■ **Exercise prompt**:
Type out all the data below, word for word.

[Records from a data collection]
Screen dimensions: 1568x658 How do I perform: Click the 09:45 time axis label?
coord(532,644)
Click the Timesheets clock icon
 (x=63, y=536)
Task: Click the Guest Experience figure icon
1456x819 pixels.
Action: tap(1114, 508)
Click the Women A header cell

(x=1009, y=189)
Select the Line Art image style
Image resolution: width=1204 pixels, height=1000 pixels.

■ **Expected output**:
Screen dimensions: 1568x658 How do I perform: Click the 09:45 time axis label?
coord(532,644)
Click the Timesheets clock icon
 (x=63, y=536)
Task: Click the Guest Experience figure icon
1456x819 pixels.
Action: tap(1114, 508)
Click the Women A header cell

(x=1009, y=189)
Select the Line Art image style
Image resolution: width=1204 pixels, height=1000 pixels.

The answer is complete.